Jeffries and Koppol work at Databricks, a global data, analytics and artificial intelligence company. Databricks helps build, interpret and enhance data to further research in AI. Jeffries and Koppol specialize in the research arm of the company and artificial intelligence, Mosaic Databricks.

Jeffries has a background in journalism from working with the Washington Post and The Guardian. Koppol has studied robotics working on self-driving cars and other technological advancements. 

Throughout their discussion, LIU students voiced concerns about AI and the threat it poses on the creative arts. Students discussed potential threats in journalism, acting, film and media. 
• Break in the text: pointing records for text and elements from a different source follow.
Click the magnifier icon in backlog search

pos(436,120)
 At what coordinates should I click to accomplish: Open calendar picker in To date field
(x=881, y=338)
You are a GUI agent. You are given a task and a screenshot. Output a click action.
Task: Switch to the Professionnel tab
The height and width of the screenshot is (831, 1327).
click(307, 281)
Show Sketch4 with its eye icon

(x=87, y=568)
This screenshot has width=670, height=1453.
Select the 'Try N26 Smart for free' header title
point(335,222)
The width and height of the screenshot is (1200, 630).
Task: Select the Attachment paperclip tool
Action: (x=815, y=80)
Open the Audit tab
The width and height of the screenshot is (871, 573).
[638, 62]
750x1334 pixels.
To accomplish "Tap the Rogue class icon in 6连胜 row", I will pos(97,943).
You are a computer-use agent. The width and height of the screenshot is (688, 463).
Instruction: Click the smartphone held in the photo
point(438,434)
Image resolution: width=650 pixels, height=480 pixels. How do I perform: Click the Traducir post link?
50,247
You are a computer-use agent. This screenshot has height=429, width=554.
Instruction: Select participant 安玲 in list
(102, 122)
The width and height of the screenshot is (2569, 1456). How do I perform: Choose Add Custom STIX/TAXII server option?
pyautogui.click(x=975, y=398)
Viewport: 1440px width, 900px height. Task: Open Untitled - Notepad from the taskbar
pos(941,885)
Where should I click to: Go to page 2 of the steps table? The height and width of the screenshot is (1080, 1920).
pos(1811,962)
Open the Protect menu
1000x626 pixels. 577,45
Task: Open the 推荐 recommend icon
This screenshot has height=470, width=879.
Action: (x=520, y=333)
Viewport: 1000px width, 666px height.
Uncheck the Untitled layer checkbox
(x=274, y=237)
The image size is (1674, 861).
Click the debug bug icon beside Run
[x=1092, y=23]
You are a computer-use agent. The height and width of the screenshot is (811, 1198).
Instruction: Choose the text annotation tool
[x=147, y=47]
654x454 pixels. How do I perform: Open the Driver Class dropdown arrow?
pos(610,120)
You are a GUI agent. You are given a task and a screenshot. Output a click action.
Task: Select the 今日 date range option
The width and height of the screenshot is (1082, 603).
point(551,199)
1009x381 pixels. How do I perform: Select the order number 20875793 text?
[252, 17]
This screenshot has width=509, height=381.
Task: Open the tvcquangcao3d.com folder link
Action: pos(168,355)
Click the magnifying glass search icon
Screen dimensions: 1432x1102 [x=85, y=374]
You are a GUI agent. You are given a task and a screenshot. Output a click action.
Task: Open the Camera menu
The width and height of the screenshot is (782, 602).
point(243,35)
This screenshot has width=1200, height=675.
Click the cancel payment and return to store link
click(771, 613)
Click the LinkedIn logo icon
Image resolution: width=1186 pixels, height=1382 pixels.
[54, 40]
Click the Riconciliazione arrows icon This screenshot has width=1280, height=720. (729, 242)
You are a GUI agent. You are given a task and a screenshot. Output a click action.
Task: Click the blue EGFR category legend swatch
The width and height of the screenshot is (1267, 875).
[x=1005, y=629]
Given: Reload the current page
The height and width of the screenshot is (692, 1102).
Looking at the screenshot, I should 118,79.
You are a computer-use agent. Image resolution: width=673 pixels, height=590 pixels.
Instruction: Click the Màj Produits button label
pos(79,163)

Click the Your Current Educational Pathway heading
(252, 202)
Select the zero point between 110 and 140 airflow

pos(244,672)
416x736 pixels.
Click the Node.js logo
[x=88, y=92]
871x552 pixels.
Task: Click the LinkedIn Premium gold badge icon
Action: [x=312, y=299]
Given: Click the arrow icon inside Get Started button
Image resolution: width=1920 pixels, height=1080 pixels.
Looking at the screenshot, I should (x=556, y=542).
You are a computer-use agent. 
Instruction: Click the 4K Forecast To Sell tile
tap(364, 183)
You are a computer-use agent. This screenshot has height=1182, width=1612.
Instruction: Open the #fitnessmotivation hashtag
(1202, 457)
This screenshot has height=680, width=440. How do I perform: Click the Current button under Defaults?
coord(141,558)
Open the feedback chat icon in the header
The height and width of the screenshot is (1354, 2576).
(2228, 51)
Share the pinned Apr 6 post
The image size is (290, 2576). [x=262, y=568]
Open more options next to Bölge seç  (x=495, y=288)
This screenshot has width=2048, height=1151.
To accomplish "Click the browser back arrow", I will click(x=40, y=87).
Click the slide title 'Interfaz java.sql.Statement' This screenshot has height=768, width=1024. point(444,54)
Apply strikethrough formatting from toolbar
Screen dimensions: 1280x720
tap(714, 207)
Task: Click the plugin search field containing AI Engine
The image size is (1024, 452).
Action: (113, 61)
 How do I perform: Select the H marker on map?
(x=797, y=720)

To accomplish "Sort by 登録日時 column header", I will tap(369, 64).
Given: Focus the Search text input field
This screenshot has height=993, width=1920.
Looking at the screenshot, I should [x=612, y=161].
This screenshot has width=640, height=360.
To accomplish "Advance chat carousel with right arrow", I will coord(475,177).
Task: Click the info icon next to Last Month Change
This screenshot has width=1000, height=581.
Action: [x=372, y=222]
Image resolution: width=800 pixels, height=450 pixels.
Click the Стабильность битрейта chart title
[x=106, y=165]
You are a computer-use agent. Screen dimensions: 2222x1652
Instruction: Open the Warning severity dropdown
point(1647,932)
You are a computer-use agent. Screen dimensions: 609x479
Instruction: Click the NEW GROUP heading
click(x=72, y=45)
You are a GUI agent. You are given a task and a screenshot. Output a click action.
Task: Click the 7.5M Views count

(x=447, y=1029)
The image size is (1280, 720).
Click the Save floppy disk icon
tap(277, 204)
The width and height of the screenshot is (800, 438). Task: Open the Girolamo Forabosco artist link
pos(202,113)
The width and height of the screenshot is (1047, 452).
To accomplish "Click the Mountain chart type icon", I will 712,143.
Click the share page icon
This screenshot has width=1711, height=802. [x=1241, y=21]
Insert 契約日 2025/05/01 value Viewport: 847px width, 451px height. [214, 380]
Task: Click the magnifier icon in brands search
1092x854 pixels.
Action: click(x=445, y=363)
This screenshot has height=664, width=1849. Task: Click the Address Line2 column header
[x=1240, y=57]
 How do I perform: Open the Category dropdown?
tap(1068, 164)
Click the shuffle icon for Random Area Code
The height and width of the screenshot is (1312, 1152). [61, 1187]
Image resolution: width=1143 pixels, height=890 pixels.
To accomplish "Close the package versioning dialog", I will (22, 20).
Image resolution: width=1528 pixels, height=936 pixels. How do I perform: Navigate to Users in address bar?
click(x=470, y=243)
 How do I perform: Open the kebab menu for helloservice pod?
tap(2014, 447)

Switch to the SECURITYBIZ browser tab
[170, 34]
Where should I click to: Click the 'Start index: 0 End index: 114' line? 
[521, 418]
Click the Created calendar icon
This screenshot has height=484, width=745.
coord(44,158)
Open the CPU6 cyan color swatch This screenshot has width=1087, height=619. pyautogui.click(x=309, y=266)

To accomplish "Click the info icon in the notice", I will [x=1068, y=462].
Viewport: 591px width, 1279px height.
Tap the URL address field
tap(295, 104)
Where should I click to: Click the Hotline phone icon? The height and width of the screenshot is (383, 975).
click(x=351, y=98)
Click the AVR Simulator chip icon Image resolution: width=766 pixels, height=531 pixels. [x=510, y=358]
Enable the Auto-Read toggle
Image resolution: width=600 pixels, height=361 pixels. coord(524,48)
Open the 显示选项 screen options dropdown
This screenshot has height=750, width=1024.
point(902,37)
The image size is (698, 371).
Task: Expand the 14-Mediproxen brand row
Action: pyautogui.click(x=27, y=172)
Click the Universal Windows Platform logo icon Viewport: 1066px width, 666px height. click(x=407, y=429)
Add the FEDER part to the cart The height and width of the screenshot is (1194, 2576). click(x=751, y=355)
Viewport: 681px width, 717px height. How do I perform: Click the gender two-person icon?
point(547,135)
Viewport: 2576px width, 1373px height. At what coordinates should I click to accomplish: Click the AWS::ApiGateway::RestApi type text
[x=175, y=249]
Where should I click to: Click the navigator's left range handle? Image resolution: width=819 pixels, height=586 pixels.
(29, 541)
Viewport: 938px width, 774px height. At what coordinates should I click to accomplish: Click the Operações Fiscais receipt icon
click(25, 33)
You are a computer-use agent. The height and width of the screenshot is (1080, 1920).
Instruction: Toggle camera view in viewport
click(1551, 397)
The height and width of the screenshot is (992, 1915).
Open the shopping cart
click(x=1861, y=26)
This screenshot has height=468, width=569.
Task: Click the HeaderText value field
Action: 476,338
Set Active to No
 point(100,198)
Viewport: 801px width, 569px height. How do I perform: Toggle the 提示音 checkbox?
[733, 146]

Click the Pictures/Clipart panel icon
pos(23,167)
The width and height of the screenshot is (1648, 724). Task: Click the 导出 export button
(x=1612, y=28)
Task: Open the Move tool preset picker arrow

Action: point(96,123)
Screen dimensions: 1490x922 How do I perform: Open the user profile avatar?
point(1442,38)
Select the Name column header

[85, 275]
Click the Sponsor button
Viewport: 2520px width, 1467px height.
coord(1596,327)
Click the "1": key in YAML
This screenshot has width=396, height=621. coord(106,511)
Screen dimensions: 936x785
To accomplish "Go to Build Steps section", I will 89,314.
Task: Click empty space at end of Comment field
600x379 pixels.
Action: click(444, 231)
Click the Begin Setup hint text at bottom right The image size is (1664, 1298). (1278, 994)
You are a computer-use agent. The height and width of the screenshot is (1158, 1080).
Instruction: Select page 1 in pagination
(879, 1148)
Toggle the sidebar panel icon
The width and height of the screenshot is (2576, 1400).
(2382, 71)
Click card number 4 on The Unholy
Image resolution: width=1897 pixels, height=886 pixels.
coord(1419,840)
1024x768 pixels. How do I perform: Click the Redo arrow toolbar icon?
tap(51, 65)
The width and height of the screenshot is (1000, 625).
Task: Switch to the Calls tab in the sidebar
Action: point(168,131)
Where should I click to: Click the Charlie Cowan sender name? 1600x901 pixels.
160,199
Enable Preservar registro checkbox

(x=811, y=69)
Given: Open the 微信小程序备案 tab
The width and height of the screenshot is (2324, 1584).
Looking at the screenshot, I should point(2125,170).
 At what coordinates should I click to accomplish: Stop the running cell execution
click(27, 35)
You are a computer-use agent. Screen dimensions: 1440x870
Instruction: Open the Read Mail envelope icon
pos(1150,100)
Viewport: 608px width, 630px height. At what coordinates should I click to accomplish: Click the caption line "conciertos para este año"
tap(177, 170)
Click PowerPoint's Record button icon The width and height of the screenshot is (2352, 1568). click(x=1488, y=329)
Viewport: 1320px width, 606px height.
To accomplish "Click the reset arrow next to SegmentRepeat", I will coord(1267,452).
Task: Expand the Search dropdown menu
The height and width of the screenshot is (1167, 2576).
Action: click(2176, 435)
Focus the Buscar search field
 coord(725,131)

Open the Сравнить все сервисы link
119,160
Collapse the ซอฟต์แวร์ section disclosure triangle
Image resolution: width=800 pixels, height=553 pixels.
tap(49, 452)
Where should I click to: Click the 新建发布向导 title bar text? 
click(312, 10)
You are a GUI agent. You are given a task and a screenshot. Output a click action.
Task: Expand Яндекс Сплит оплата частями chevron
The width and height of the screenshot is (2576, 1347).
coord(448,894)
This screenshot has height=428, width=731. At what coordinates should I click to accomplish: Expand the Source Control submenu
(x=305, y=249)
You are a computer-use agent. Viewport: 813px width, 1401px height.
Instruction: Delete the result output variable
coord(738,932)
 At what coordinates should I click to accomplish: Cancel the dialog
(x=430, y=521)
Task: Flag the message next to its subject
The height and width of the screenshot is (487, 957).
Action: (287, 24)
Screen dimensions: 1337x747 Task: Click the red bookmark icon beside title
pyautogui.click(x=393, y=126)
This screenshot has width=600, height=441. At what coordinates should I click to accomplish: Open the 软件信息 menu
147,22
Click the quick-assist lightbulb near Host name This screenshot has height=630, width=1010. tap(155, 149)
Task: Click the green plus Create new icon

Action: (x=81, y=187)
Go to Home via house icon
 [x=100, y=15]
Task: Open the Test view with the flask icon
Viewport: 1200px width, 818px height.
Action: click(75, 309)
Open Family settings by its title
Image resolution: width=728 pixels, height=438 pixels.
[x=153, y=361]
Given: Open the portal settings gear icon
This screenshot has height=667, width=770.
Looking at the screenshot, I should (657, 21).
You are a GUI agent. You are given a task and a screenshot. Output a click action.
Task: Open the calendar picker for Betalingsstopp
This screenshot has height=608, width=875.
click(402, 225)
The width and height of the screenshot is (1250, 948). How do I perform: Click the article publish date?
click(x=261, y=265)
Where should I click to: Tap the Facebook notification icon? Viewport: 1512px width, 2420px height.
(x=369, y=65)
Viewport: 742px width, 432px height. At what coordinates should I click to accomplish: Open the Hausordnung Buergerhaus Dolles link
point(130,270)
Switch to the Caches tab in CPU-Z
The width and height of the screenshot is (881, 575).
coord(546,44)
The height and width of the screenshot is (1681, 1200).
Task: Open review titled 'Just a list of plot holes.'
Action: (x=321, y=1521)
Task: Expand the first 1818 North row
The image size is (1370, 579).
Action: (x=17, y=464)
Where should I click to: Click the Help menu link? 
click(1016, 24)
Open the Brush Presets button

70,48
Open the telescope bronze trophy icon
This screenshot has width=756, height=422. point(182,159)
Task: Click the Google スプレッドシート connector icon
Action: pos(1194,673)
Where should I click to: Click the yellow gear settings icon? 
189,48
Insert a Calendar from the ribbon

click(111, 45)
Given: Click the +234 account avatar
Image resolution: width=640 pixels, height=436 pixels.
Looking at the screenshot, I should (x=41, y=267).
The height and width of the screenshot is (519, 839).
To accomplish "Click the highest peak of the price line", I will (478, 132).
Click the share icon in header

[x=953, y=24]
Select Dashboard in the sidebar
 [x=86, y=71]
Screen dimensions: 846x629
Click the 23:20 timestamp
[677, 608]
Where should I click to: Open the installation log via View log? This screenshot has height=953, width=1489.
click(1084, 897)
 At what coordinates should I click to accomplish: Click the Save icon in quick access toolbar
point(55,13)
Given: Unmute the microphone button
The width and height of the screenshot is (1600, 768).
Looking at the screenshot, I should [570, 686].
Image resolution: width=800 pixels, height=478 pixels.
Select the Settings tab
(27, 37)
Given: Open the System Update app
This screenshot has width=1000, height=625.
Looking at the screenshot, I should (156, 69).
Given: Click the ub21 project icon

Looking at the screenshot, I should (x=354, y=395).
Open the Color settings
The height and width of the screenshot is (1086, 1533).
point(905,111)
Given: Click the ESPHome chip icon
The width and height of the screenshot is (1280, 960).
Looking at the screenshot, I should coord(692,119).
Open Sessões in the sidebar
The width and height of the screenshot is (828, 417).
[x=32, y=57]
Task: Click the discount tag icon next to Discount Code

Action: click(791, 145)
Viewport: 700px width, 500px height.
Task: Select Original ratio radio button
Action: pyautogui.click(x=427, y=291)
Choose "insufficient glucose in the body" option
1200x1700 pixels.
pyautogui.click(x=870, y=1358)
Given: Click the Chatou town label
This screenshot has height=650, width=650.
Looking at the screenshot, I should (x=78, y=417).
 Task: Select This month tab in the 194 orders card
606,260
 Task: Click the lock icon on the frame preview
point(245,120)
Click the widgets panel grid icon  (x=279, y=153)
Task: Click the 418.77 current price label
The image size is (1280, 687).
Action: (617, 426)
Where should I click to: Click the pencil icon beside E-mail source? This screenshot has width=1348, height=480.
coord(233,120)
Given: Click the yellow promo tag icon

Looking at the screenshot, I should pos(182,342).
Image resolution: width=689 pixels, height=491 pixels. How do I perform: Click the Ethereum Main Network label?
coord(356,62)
Jeffreries and Koppol reassured students that AI is a tool that can be used in the arts, rather than a destruction. 

“I really hope that we will trend in a direction where we’re talking more about augmentation rather than automation,” said Koppol “I think that is the key difference. So not replacing people, but rather trying to enable people to do more than they were able to before, experiment with AI as a new design medium.” 

Augmentation is the process of increasing the size, value or quality of something by adding to the object. Augmented intelligence is a human-centered design pattern that uses  AIto enhance human performance. Koppol discusses AI being used more as augmentation rather than automation.

Automation is using AI to complete tasks and processes that would typically be done by a human. The fear of automation is real and was covered by Jefferies and Koppol. 

Photo Credit: Getty Images

Jefferies mentioned a company, Pudding, that attempted to replace journalism and journalist tasks completely by using AI. This attempt failed.  

“[Pudding] really did the legwork to see if you could replace a journalist in its entirety and I think that went really poorly but they did some interesting analysis on where these LLMs (large language models) in the discrete points of building a story and telling a story can have impact,” said Jefferies. “I hope that is where things are trending and it seems to be the case so that’s an encouraging sign.”  

The attempts to change journalism and the arts we know have been happening over time however people prefer the standard, traditional stance. Jefferies and Koppol who have strong backgrounds in this field are reassuring individuals that are concerned with these changes. 

While AI is a technology that may have the power to take over human jobs and tasks, it can also be used as a tool to aid in creative developments. As AI is used in an augmentative setting, humans remain in control of the device to prevent automation.